Records provided section start

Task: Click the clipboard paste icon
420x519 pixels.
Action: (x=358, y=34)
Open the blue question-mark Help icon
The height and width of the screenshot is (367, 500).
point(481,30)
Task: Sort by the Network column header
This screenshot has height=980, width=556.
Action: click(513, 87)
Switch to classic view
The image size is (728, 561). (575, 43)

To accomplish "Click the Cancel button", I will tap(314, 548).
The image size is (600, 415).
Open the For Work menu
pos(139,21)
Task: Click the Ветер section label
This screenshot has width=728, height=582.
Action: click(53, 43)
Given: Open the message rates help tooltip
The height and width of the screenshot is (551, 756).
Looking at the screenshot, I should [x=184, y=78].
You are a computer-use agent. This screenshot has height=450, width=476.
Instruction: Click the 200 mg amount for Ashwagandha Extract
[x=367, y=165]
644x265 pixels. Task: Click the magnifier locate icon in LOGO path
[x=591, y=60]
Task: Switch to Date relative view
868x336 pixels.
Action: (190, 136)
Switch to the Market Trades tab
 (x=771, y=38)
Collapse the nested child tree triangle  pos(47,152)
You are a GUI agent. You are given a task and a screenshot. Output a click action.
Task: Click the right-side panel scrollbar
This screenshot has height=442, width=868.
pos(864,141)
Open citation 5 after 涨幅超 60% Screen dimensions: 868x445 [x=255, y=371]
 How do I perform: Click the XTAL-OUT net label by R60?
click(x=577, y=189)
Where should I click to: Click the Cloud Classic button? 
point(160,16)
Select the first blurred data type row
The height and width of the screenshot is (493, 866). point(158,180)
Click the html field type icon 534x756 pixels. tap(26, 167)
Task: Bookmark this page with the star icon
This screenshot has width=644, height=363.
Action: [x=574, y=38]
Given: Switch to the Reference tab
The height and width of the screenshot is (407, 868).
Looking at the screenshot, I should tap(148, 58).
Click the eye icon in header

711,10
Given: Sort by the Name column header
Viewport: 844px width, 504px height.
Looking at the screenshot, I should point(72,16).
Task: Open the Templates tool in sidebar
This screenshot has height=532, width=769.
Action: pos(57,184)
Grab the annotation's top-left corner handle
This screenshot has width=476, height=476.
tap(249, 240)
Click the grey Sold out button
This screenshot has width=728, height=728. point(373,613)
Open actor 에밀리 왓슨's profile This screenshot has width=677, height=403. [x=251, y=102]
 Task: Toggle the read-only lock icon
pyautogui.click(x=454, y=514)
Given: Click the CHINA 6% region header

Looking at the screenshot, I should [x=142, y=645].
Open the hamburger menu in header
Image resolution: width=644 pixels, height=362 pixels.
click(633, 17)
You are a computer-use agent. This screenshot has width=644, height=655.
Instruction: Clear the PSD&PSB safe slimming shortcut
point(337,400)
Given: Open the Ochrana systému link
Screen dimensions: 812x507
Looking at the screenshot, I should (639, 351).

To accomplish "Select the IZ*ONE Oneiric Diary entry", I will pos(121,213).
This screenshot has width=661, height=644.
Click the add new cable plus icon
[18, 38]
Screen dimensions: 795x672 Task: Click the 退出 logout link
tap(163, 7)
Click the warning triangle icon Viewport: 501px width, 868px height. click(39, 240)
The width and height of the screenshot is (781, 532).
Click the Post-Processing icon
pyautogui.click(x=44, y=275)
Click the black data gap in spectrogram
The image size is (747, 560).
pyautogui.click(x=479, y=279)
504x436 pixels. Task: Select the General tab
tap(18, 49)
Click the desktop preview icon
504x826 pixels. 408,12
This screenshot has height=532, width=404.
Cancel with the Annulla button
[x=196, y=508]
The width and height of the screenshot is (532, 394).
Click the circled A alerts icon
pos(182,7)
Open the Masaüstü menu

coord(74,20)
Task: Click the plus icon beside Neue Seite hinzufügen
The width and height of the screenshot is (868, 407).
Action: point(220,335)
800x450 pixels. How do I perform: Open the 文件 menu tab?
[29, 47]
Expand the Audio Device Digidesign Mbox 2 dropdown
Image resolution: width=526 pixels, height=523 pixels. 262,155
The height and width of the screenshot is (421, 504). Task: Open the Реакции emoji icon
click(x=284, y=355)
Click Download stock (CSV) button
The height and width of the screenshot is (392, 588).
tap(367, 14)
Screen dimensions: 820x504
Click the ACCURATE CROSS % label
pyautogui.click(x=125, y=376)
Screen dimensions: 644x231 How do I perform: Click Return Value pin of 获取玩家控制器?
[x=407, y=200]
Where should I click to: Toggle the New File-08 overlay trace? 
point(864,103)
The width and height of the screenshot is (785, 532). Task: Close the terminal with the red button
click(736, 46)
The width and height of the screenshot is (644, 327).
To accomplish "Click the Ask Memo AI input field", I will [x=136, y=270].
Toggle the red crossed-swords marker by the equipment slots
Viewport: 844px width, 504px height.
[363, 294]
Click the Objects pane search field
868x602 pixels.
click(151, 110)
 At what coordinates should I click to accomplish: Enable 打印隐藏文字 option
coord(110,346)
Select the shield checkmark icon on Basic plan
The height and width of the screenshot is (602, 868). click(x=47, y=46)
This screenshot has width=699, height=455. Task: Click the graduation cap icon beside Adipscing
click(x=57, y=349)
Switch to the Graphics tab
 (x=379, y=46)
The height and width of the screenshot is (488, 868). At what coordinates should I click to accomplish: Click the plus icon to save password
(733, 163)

Records provided section end

▶ Exercise instructions
Each line of the records should be transcribed without change.

▶ Solution to this problem
Task: Click the clipboard paste icon
420x519 pixels.
Action: (x=358, y=34)
Open the blue question-mark Help icon
The height and width of the screenshot is (367, 500).
point(481,30)
Task: Sort by the Network column header
This screenshot has height=980, width=556.
Action: click(513, 87)
Switch to classic view
The image size is (728, 561). (575, 43)

To accomplish "Click the Cancel button", I will tap(314, 548).
The image size is (600, 415).
Open the For Work menu
pos(139,21)
Task: Click the Ветер section label
This screenshot has width=728, height=582.
Action: click(53, 43)
Given: Open the message rates help tooltip
The height and width of the screenshot is (551, 756).
Looking at the screenshot, I should [x=184, y=78].
You are a computer-use agent. This screenshot has height=450, width=476.
Instruction: Click the 200 mg amount for Ashwagandha Extract
[x=367, y=165]
644x265 pixels. Task: Click the magnifier locate icon in LOGO path
[x=591, y=60]
Task: Switch to Date relative view
868x336 pixels.
Action: (190, 136)
Switch to the Market Trades tab
 (x=771, y=38)
Collapse the nested child tree triangle  pos(47,152)
You are a GUI agent. You are given a task and a screenshot. Output a click action.
Task: Click the right-side panel scrollbar
This screenshot has height=442, width=868.
pos(864,141)
Open citation 5 after 涨幅超 60% Screen dimensions: 868x445 [x=255, y=371]
 How do I perform: Click the XTAL-OUT net label by R60?
click(x=577, y=189)
Where should I click to: Click the Cloud Classic button? 
point(160,16)
Select the first blurred data type row
The height and width of the screenshot is (493, 866). point(158,180)
Click the html field type icon 534x756 pixels. tap(26, 167)
Task: Bookmark this page with the star icon
This screenshot has width=644, height=363.
Action: [x=574, y=38]
Given: Switch to the Reference tab
The height and width of the screenshot is (407, 868).
Looking at the screenshot, I should tap(148, 58).
Click the eye icon in header

711,10
Given: Sort by the Name column header
Viewport: 844px width, 504px height.
Looking at the screenshot, I should point(72,16).
Task: Open the Templates tool in sidebar
This screenshot has height=532, width=769.
Action: pos(57,184)
Grab the annotation's top-left corner handle
This screenshot has width=476, height=476.
tap(249, 240)
Click the grey Sold out button
This screenshot has width=728, height=728. point(373,613)
Open actor 에밀리 왓슨's profile This screenshot has width=677, height=403. [x=251, y=102]
 Task: Toggle the read-only lock icon
pyautogui.click(x=454, y=514)
Given: Click the CHINA 6% region header

Looking at the screenshot, I should [x=142, y=645].
Open the hamburger menu in header
Image resolution: width=644 pixels, height=362 pixels.
click(633, 17)
You are a computer-use agent. This screenshot has width=644, height=655.
Instruction: Clear the PSD&PSB safe slimming shortcut
point(337,400)
Given: Open the Ochrana systému link
Screen dimensions: 812x507
Looking at the screenshot, I should (639, 351).

To accomplish "Select the IZ*ONE Oneiric Diary entry", I will pos(121,213).
This screenshot has width=661, height=644.
Click the add new cable plus icon
[18, 38]
Screen dimensions: 795x672 Task: Click the 退出 logout link
tap(163, 7)
Click the warning triangle icon Viewport: 501px width, 868px height. click(39, 240)
The width and height of the screenshot is (781, 532).
Click the Post-Processing icon
pyautogui.click(x=44, y=275)
Click the black data gap in spectrogram
The image size is (747, 560).
pyautogui.click(x=479, y=279)
504x436 pixels. Task: Select the General tab
tap(18, 49)
Click the desktop preview icon
504x826 pixels. 408,12
This screenshot has height=532, width=404.
Cancel with the Annulla button
[x=196, y=508]
The width and height of the screenshot is (532, 394).
Click the circled A alerts icon
pos(182,7)
Open the Masaüstü menu

coord(74,20)
Task: Click the plus icon beside Neue Seite hinzufügen
The width and height of the screenshot is (868, 407).
Action: point(220,335)
800x450 pixels. How do I perform: Open the 文件 menu tab?
[29, 47]
Expand the Audio Device Digidesign Mbox 2 dropdown
Image resolution: width=526 pixels, height=523 pixels. 262,155
The height and width of the screenshot is (421, 504). Task: Open the Реакции emoji icon
click(x=284, y=355)
Click Download stock (CSV) button
The height and width of the screenshot is (392, 588).
tap(367, 14)
Screen dimensions: 820x504
Click the ACCURATE CROSS % label
pyautogui.click(x=125, y=376)
Screen dimensions: 644x231 How do I perform: Click Return Value pin of 获取玩家控制器?
[x=407, y=200]
Where should I click to: Toggle the New File-08 overlay trace? 
point(864,103)
The width and height of the screenshot is (785, 532). Task: Close the terminal with the red button
click(736, 46)
The width and height of the screenshot is (644, 327).
To accomplish "Click the Ask Memo AI input field", I will [x=136, y=270].
Toggle the red crossed-swords marker by the equipment slots
Viewport: 844px width, 504px height.
[363, 294]
Click the Objects pane search field
868x602 pixels.
click(151, 110)
 At what coordinates should I click to accomplish: Enable 打印隐藏文字 option
coord(110,346)
Select the shield checkmark icon on Basic plan
The height and width of the screenshot is (602, 868). click(x=47, y=46)
This screenshot has width=699, height=455. Task: Click the graduation cap icon beside Adipscing
click(x=57, y=349)
Switch to the Graphics tab
 (x=379, y=46)
The height and width of the screenshot is (488, 868). At what coordinates should I click to accomplish: Click the plus icon to save password
(733, 163)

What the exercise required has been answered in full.